HRM Assignment 5

Visit and identify a company website that has undergone HR downsizing. Identify the cause of downsizing and describe its processes.

In this assignment, we are tasked to visit a company website that has undergone HR downsizing.

What is Downsizing?

• To reduce in number or size
• To dismiss or lay off from work
• To make in a smaller size

Downsizing is a commonly used euphemism which refers to reducing the overall size and operating costs of a company, most directly through a reduction in the total number of employees. When the market is tight, downsizing is extremely common, as companies fight to survive in a hostile climate while competing with other companies in the same sector. For employees, downsizing can be very unnerving and upsetting.
There are several reasons to engage in downsizing. The primary reason is to make the daily operations of a business more efficient. For example, a company may be able to replace assembly line employees with machines which will be quicker and less prone to error. In addition, downsizing increases profits by reducing the overall overhead of a business. In other instances, a company may decide to shut down an entire division; a car company, for example, might decide to stop making sedans altogether, thus cutting an entire department.
In some cases, it becomes apparent that a business has too many employees. This may be because there has been a decline in demand for the company's services, or because a company is running more smoothly and efficiently than it once was. Many offices are heavily bloated with support staff and redundant departments, and these businesses may refer to downsizing as “trimming the fat.”
Numerous terms accompany downsizing. Employees may be terminated, fired, laid off, made redundant, or released. A business may be optimized, rightsized, or experiencing a reduction in workforce. Some of these terms have different legal meanings depending on where one is in the world; a layoff, for example, may refer to a mass temporary release of employees who will brought back in once business picks up, while a redundant employee is one who is asked to leave permanently.
Numerous consulting firms offer assistance with downsizing, often with the use of specialists who visit a business to evaluate it. Since profit is an important bottom line for companies, downsizing measures should be expected by employees, especially when they observe a troubled market or they are working for a struggling company.
For employees, the process can be stressful, because they may feel uncertain about whether or not they will continue to employed. Sometimes, downsizing is very abrupt, with a huge batch of employees being released from employment on the same day, while in other cases it may be a more drawn out and nervewracking process in which employees are slowly let go. Employers should remember that downsizing is very upsetting and stressful, and they should take steps to make it run smoothly while assuring valued employees that their jobs are secure.
In a business enterprise, downsizing is reducing the number of employees on the operating payroll. Some users distinguish downsizing from a layoff , with downsizing intended to be a permanent downscaling and a layoff intended to be a temporary downscaling in which employees may later be rehired. Businesses use several techniques in downsizing, including providing incentives to take early retirement and transfer to subsidiary companies, but the most common technique is to simply terminate the employment of a certain number of people.

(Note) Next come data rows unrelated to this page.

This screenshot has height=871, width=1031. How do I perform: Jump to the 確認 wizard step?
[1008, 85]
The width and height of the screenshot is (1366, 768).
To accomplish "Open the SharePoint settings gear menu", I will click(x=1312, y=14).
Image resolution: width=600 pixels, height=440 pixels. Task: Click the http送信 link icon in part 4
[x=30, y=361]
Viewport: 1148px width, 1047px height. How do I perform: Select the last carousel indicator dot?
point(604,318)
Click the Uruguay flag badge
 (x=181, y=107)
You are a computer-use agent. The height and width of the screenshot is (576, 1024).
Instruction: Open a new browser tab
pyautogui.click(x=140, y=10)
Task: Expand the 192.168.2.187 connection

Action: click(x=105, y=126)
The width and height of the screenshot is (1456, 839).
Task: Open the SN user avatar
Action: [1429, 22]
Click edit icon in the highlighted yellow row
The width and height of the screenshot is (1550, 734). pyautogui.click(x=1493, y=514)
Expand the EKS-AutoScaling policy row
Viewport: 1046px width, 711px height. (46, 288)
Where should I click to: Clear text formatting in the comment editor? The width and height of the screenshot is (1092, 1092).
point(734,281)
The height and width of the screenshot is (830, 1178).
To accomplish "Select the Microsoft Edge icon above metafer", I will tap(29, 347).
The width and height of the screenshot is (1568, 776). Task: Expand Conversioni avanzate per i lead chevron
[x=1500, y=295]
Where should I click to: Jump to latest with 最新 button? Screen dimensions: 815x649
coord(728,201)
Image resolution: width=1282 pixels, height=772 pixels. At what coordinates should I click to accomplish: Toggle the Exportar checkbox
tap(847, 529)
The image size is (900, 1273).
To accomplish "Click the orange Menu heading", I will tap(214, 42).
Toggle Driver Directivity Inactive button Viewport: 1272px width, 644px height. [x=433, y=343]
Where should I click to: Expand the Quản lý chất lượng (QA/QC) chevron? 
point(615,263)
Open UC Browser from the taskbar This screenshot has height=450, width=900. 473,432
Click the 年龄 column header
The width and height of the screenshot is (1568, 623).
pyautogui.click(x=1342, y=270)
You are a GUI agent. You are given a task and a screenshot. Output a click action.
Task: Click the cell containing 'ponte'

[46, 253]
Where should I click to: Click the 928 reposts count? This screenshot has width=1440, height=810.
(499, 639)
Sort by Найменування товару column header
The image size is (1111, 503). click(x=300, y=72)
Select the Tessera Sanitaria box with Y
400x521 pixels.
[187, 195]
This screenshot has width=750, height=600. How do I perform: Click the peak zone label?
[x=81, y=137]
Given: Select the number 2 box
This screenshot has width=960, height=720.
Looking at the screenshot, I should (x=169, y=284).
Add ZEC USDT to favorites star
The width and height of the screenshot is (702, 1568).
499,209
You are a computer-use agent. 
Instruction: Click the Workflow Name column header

Downsizing is a cutback in a company's operations and usually implies a reduction in its employee headcount as well. Downsizing results from many factors, including increased global competition, new technologies, and weaker labor unions; it takes various forms and has various outcomes. Some firms use downsizing as part of a long-term effort to transform their businesses; others turn to downsizing simply to slash costs and boost earnings. Sometimes downsizing boosts employee morale by giving the remaining workforce new responsibilities and opportunities; in other cases, downsizing leaves a demoralized staff that is undermanned when economic conditions improve. Some firms carry out downsizing relatively gently by offering workers strong incentives to retire; for other companies, downsizing means chopping heads as quickly and cheaply as possible. Whether downsizing generally helps or hurts a company's long-term profitability remains controversial. Evidence can be presented on both sides, but most would agree that the answer greatly depends on how the downsizing is executed.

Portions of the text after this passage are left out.